Continuing a series of home talent programs by club members, Rotary program chairman R. Lindemann Tuesday noon gave Rotarians another oratorical treat with a parade of stars that included Newt Olson, C. G. Hultgren, B. A. Wilson, R. L. Puccinelli, Sheriff N. L. Corneil and County Assessor J. Emmett McNamara.

In addition, Lindemann doublecrossed his neighbor and friend, Frank Arburua, into a hot spot on the speaker’s stand, after a descriptive introduction in which he introduced the “sage of Ortiagalita Creek” as an old Indian fighter who had spent all of his life in the hills and was more or less unaccustomed to the civilized ways of a metropolitan center such as Los Banos.

And Bob Reis, Methodist church pastor, fared but little better as the program chairman conducted a one-man inquisition as to his prowess as a duck hunter. Reis ended up wearing the club’s official liar’s badge which heretofore has been worn with distinction by the program chairman himself.
Olson, as lead-off man, took the role of court jester, and his several stories offered brought hearty laughter from the crowd.

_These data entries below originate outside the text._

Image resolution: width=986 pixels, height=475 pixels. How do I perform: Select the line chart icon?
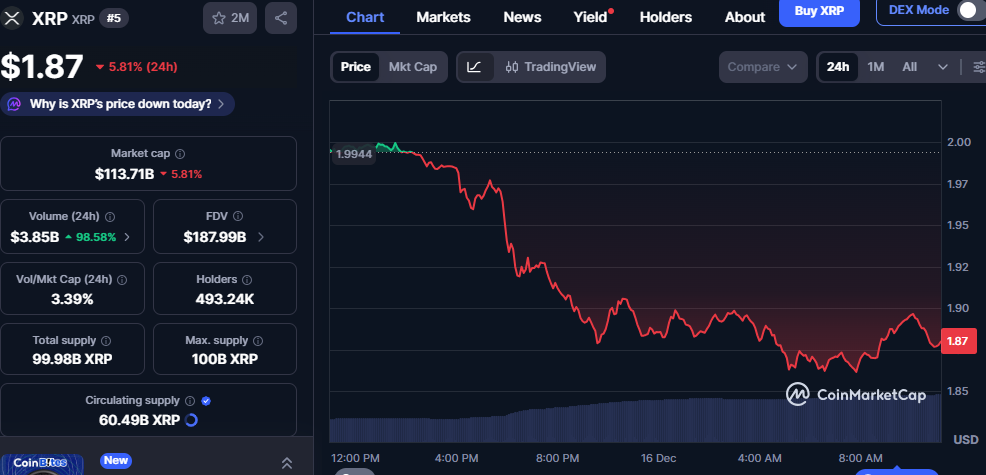click(474, 67)
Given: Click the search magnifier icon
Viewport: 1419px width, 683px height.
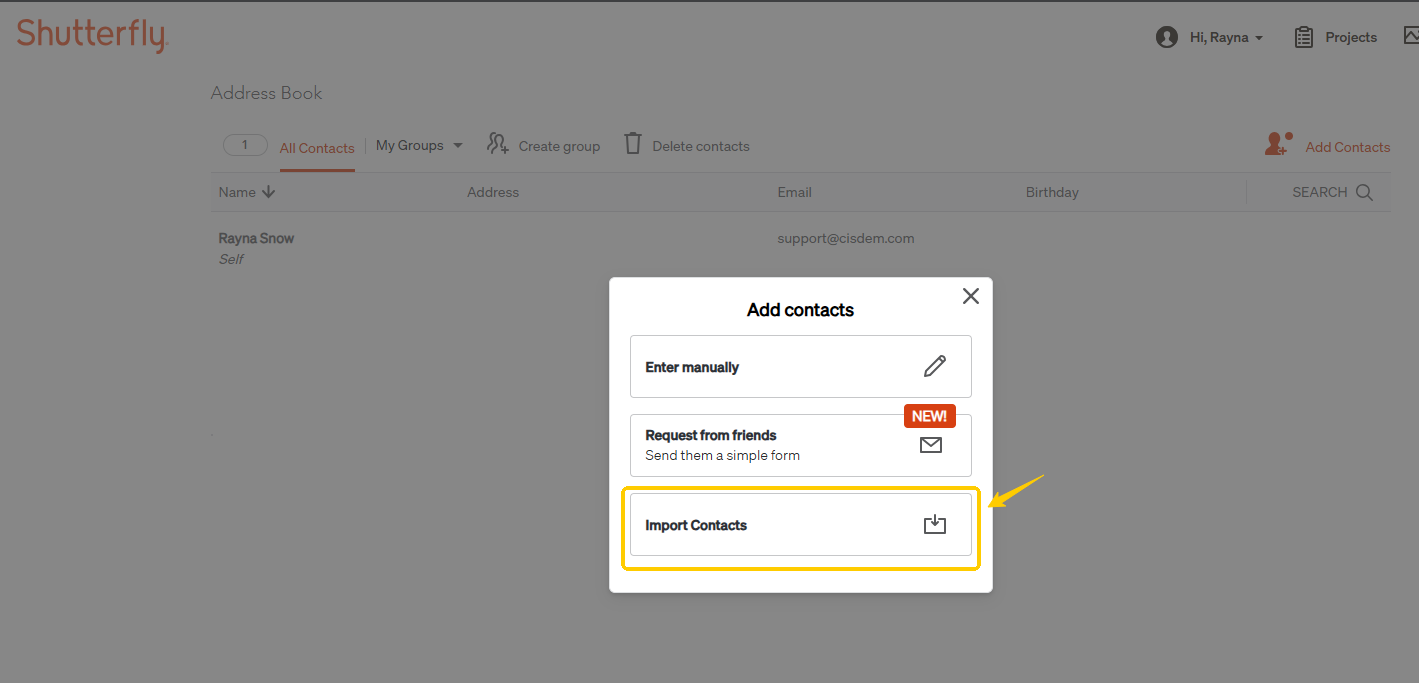Looking at the screenshot, I should [1364, 192].
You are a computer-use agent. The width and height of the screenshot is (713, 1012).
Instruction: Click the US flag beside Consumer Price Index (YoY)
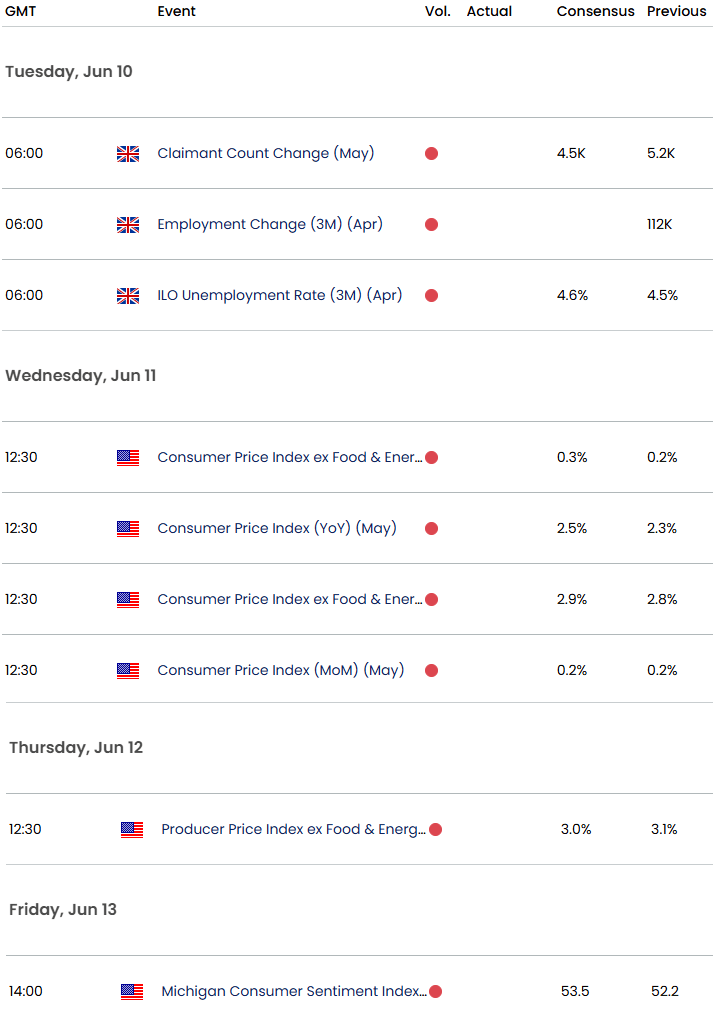[128, 529]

The sheriff seemingly cheered by the fact that steps are now being considered by the supervisors to replace his antiquated and overcrowded jail, said merely that he and his men manage
County Assessor McNamara took the floor for only a few moments, to say that to the average person the subject of tax assessment is just as distasteful as is the crime wave, and that he was happy to be on the west side to say Happy New Year to his friends here.

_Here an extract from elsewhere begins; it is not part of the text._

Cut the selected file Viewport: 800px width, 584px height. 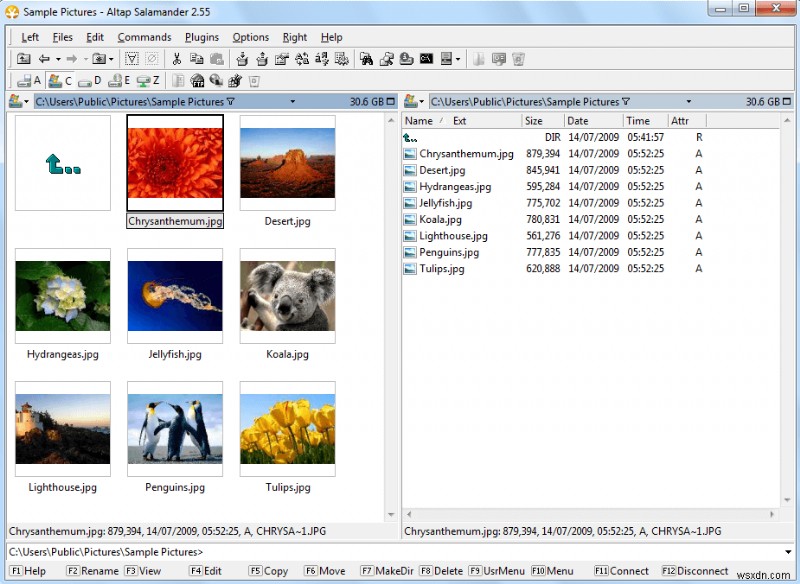pos(176,58)
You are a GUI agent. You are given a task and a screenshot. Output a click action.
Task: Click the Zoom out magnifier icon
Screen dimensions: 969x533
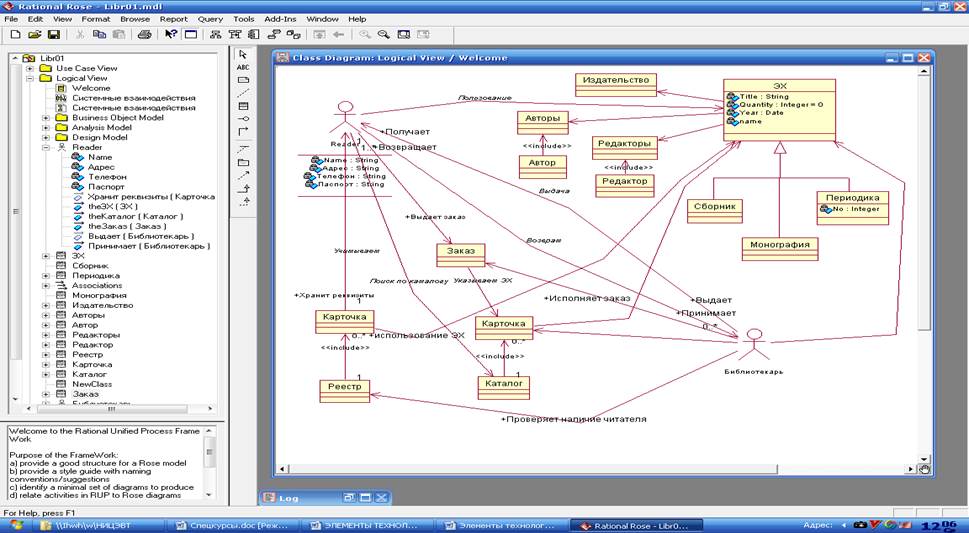383,34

By request of the chairman, Carl Hultgren reviewed briefly his trip last summer to his native Sweden, told highlights of his experiences overseas and pictorially described the country and its people. His trip also included a journey through several of the war-torn countries to Paris, where black market conditions were at their worst. While in Sweden, Hultgren said he attended five Rotary Club meetings, with an average attendance of 125 to 150 persons, many of whom were visitors from England.

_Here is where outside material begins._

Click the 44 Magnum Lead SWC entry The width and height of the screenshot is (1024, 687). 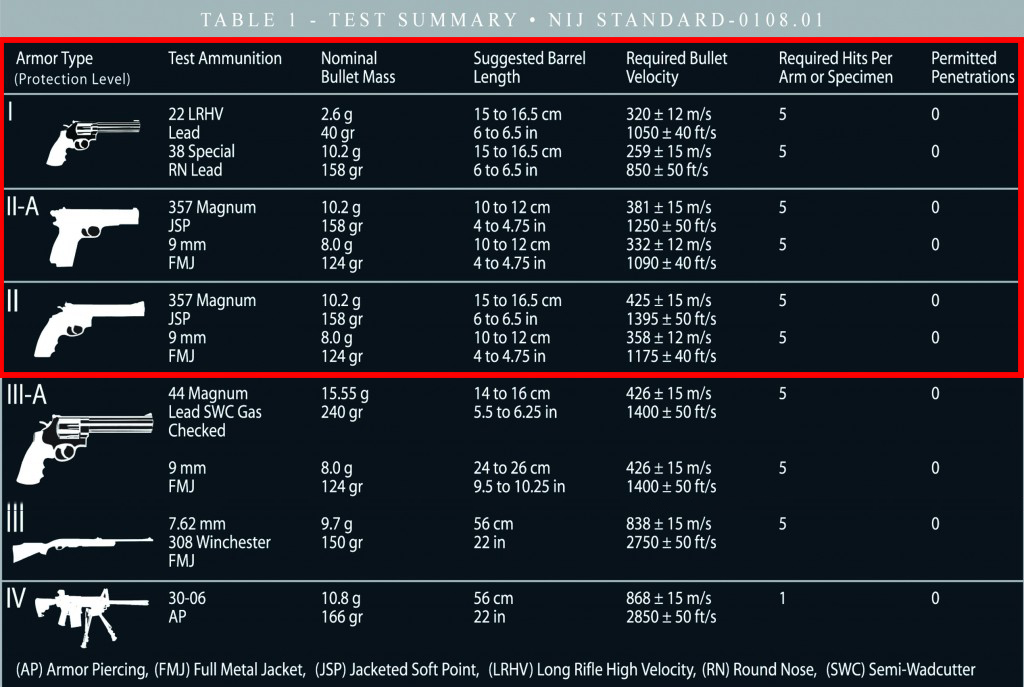214,412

Postmaster Wilson surprised his listeners with the statement that the local post office has grown to a point where gross receipts are just under the requirements for establishment of a first class office. Receipts for the year, he said, were $5,000 more than in 1945, and almost double the total of 1940. stamp sales for Christmas cards has increased in the same proportion, with 99,000 1 ½ and 3 cent stamps being sold this year. Money order business, with $219,145.01 written during the year, surprised his listeners and rather dismayed local retailers as the postmaster explained that well over 50 per cent of this amount was sent to four national mail order houses with orders for merchandise. The local post office was established on November 10, 1873. By 1914 gross receipts were still under $8,000 a year, with three people on the payroll. Last year there were 12 regular employees, with a payroll of $30,612.16. Wilson said the reduction in rate for air mail has resulted in a 41 per cent increase in this department. Today, Wilson concluded, Los Banos has better mail service than any time previous, with 13 mails in and out of the city every day.

Robert Puccinelli, in a peppery address that was noted particularly for its fine delivery, gave expert statistical information on many subjects, including his experiences as host of the Canal Farm Inn, as a connoisseur of fine liquors, and as an authority on the olive business. It was on the latter subject that his oratory reached its height, as he boasted that his 411-tree olive orchard was the largest and oldest in this area, with a production that not only supplied his hotel with its annual requirements for stuffed, cured and processed olives and hundreds of gallons of olive oil, but also kept one of the valley’s larger olive oil mills busy for a good part of the season. During his discourse, Puccinelli liberally distributed fine samples of the foremost varieties of olives among the crowd.